Petit exercice A: Recopiez tel quel, dans l'entretien sur le diaconat permanent, le passage qui s'ouvre sur les mots contenant «Une partie des» et se ferme sur «vers cet engagement?».
Petit exercice B: Poursuivez l'entretien sur le diaconat permanent à partir de sa dernière phrase.

Bernard Litzler: «Le Christ est un chemin de bonheur pour l'homme»

Bernard Litzler, directeur du Centre catholique des médias Cath-Info, sera ordonné diacre permanent pour le diocèse de Lausanne, Genève et Fribourg, le 8 septembre 2019, à la basilique Notre Dame de Lausanne. Il revient avec cath.ch sur le sens et l’orientation de cet engagement.

Rappelez-nous le rôle et la place d’un diacre permanent.
Le diacre permanent est ordonné par l’évêque. Ce ministère de service existe depuis les débuts de l’Eglise. Au fil du temps, le diaconat était devenu une simple étape vers la prêtrise. A l’époque contemporaine, le Concile Vatican II l’a remis en oeuvre en tant que ministère permanent. Et depuis lors, l’Eglise a ordonné de nombreux diacres permanents dont la plupart sont mariés.

Leur ministère est centré en premier lieu sur la notion de service aux plus pauvres et aux démunis. Le diacre est aussi l’homme des sacramentaux. Il ne célèbre pas l’eucharistie, mais il peut prêcher, donner le baptême, célébrer les mariages, présider des funérailles, prononcer des bénédictions. Certains parlent de «ministère du seuil», c’est-à-dire que le diacre est entre l’autel et l’assemblée. On le remarque lors de la messe où le diacre invite au geste de paix et prononce l’envoi final. Il est aussi le seuil entre ceux qui sont dans l’Eglise et ceux qui sont au dehors.

Les engagements du diacre permanent peuvent être très divers.
Une partie des diacres sont engagés en pastorale, comme animateurs, catéchistes, aumôniers ou parfois responsables de paroisse. C’est surtout le cas en Suisse allemande. En Suisse romande, les diacres conservent généralement leur activité professionnelle dans les domaines les plus divers. On peut presque dire qu’il y a autant d’insertions qu’il y a de diacres.

Comment avez-vous cheminé vers cet engagement?

Entrées de position des éléments
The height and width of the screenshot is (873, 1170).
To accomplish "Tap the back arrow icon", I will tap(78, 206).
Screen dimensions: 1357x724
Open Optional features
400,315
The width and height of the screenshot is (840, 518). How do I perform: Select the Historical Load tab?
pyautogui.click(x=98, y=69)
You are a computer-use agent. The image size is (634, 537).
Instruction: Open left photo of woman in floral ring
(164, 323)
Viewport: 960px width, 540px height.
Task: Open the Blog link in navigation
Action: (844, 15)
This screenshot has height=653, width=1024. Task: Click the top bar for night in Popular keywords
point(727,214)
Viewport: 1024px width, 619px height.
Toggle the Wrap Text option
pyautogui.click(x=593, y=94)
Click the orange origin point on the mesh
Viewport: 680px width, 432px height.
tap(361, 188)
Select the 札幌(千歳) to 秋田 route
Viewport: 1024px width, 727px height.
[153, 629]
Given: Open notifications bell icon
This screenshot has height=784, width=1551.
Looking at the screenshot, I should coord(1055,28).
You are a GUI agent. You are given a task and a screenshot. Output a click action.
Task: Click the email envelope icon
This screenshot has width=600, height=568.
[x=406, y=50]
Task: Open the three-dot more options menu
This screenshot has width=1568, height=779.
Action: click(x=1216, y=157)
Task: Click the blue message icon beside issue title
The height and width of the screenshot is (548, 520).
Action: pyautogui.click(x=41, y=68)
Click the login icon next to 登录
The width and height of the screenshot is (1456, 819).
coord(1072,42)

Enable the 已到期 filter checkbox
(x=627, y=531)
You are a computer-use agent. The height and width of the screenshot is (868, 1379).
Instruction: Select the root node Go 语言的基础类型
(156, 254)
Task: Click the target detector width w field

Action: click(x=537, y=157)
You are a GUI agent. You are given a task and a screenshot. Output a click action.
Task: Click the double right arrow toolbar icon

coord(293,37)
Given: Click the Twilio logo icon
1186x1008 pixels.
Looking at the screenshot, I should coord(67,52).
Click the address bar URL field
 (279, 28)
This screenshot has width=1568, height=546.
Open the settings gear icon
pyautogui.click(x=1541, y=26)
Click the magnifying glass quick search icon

Résultat attendu A:
Une partie des diacres sont engagés en pastorale, comme animateurs, catéchistes, aumôniers ou parfois responsables de paroisse. C’est surtout le cas en Suisse allemande. En Suisse romande, les diacres conservent généralement leur activité professionnelle dans les domaines les plus divers. On peut presque dire qu’il y a autant d’insertions qu’il y a de diacres.

Comment avez-vous cheminé vers cet engagement?

Résultat attendu B:
J’ai ressenti un appel à l’été 2015 à m’engager vers le diaconat. Je suis un homme qui a été toujours guidé par ses intuitions. Ce sont des appels intérieurs que j’ai suivis. Je songeais au diaconat depuis un certain temps, mais l’appel s’est fait plus clair à ce moment-là.

Il y a ensuite tout un cheminement d’abord une année de discernement avec une demande à l’évêque et un accompagnement spirituel. Puis viennent trois ans de formation marqués par de nouvelles étapes: le lectorat-acolytat puis l’admissio. La dernière année, nous sommes suivis par un groupe d’accompagnement. Le parcours est bien balisé. Au plan de la formation, la première année se penche sur la théologie fondamentale, la deuxième sur la théologie biblique et la troisième sur la morale et la liturgie. Chaque année nous vivons une retraite spirituelle.

Je découvre de plus en plus que le Christ est un chemin de bonheur pour l’homme. J’ai envie de le vivre et de le proclamer.

Vous êtes marié. Quel est le rôle de la femme du diacre?
L’épouse est très impliquée dans le cheminement diaconal. Elle est invitée à toutes les rencontres de formation. Il y a aussi des rencontres spécifiques uniquement pour les épouses. Lors de l’ordination, l’épouse est invitée à donner son accord avec une assez belle formule: «Acceptez-vous tout ce que le diaconat apportera de nouveauté dans votre couple?» Cela a intensifié le dialogue entre nous.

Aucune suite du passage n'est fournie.